Pas un sport, mais presque

Si les pros du jeu vidéo sont si offensifs, c’est qu’ils veulent avant tout dissiper un malentendu. « Aujourd’hui, le sport électronique est assimilé par la loi à de la loterie, explique Emmanuel Martin, le délégué général du Sell. Or le jeu de haut niveau se rapproche bien plus du sport. » Ce que reconnaît le gouvernement, qui précise que les compétitions « participent à la promotion de l’esprit d’équipe, le contrôle et le dépassement de soi ».

Pour autant, il n’est pas question de faire du sport électronique une discipline sportive comme les autres. « L’enjeu, c’est plutôt de créer un cadre particulier qui nous permette de sortir du flou », précise Emmanuel Martin, qui ne s’interdit pas de penser non plus qu’un statut clair permettrait à la France d’organiser davantage de tournois internationaux, à l’image de l’Electronic Sports World Cup de Paris ou de la DreamHack de Tours.

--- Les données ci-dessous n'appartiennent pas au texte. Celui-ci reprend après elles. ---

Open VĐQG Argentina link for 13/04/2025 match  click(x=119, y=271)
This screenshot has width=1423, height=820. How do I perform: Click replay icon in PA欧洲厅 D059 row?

Des représentants politiques, les professionnels n’attendent d’ailleurs pas que le vote de cette semaine. Le deuxième level, « ce sera de donner un statut au joueur professionnel », prédit Fabien Devide, manager de la Team Vitality, l’une des principales équipes françaises de sport électronique. Car « aujourd’hui, les joueurs sont obligés de bricoler » en créant une auto-entreprise, par exemple, explique-t-il. « Le flou est pesant, d’autant qu’on ne peut pas demander à un jeune de 19-20 ans de gérer une entreprise. »

L'exemple coréen

Pour accompagner « le Michael Jordan de 2020 », dont il prophétise qu’il sera un e-sportif professionnel, Emmanuel Martin souhaite lui aussi clarifier le statut du joueur, qui pose des problèmes de compréhension pour l'administration fiscale, notamment. Evidemment, le pouvoir politique ne pourra pas tout, conviennent-ils. « A terme, il faudra inévitablement des discussions avec les acteurs internationaux du secteur pour régler par exemple le problème du droit à l’image », avance ainsi Matthieu Dallon, cofondateur d’Oxent, la société qui organise notamment l’ESWC. Mais l’exemple de la Corée du Sud, où les institutions ont contribué à faire du pays une place forte de l’e-sport, montre tout de même qu’un coup de pouce politique n’est pas de trop.

Pour tenir sa promesse de promouvoir l’e-sport, Axelle Lemaire a d’ores et déjà annoncé que serait constituée une mission visant à « apporter une véritable reconnaissance à ces pratiques en tant que discipline et activité économique ». Les joueurs sont donc prévenus : la partie s’annonce longue.